### Exercise requirements:
Find the line that contains "Gdzie zrobić certyfikat", then repeat it and each line after it to the end of the records, exactly.

### Stored data:
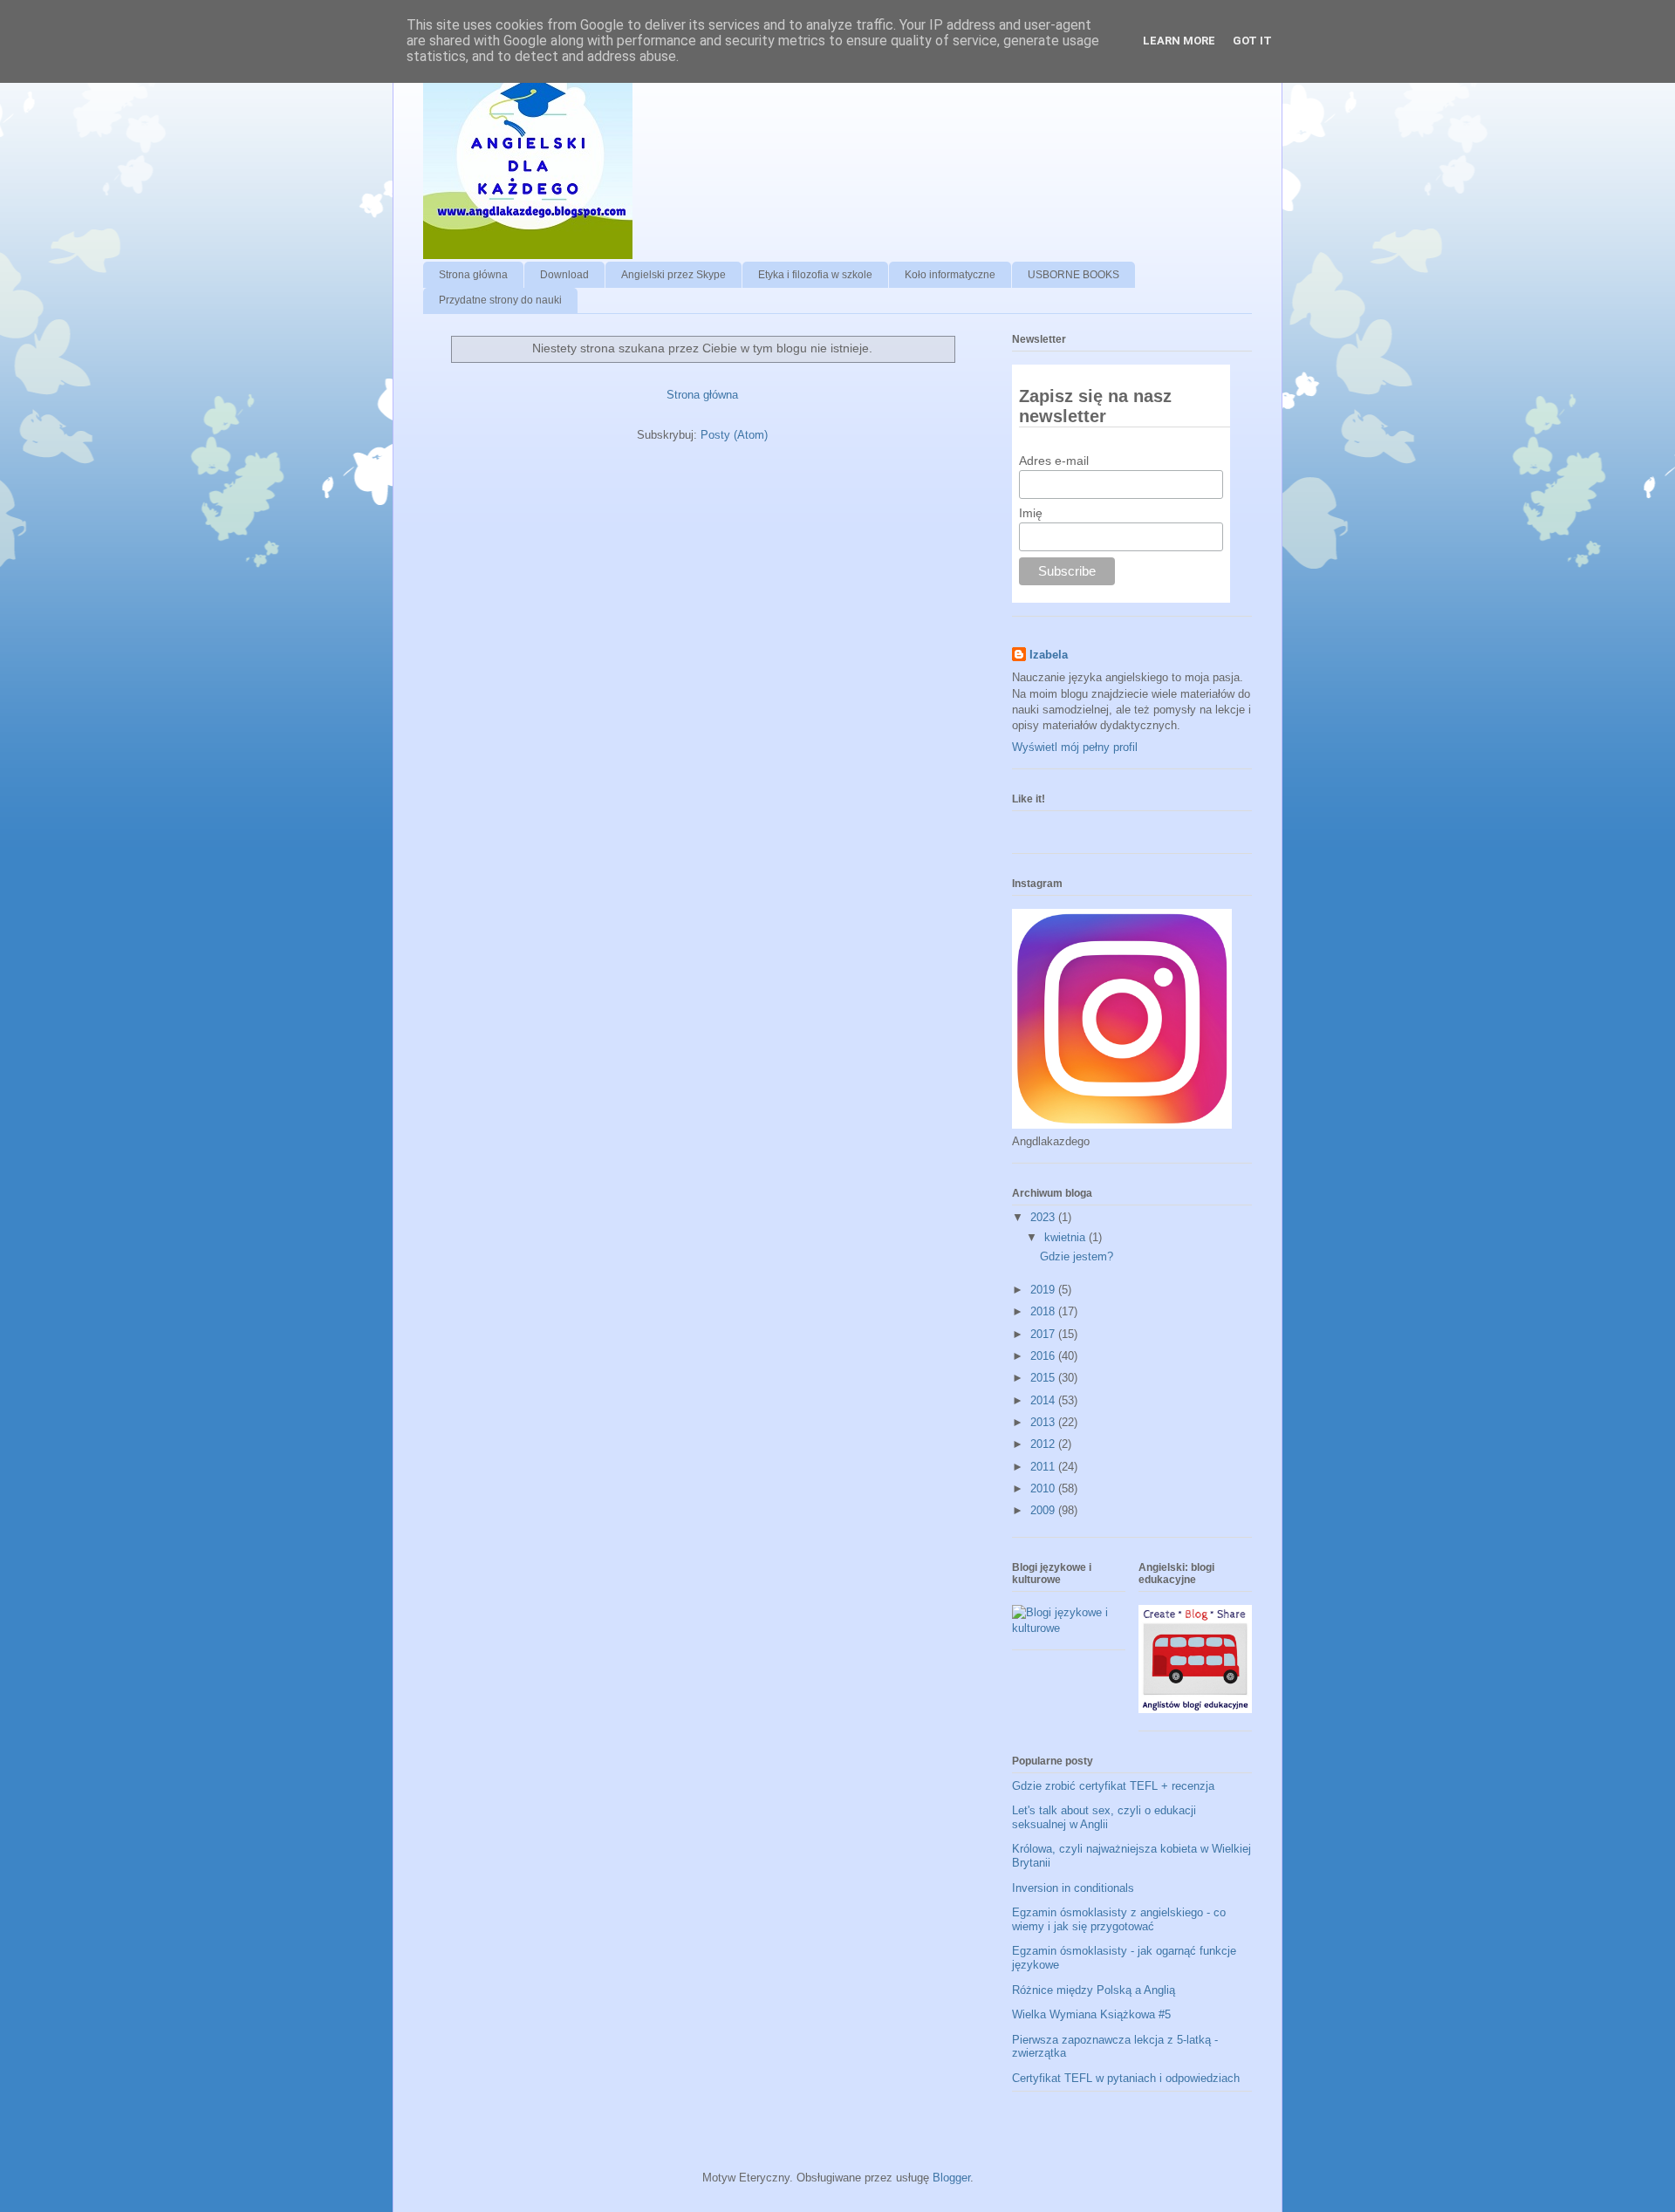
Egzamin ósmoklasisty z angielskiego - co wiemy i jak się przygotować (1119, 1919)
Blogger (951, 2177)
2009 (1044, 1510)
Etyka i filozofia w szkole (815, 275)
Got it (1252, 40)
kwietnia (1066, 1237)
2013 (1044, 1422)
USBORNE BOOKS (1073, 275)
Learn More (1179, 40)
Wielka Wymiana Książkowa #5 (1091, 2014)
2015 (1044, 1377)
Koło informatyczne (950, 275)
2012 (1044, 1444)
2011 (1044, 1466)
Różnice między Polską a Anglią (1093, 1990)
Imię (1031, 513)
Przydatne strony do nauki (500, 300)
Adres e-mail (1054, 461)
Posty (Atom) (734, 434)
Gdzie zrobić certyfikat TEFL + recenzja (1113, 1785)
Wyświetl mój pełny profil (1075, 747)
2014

### Exercise answer:
Gdzie zrobić certyfikat TEFL + recenzja (1113, 1785)
Wyświetl mój pełny profil (1075, 747)
2014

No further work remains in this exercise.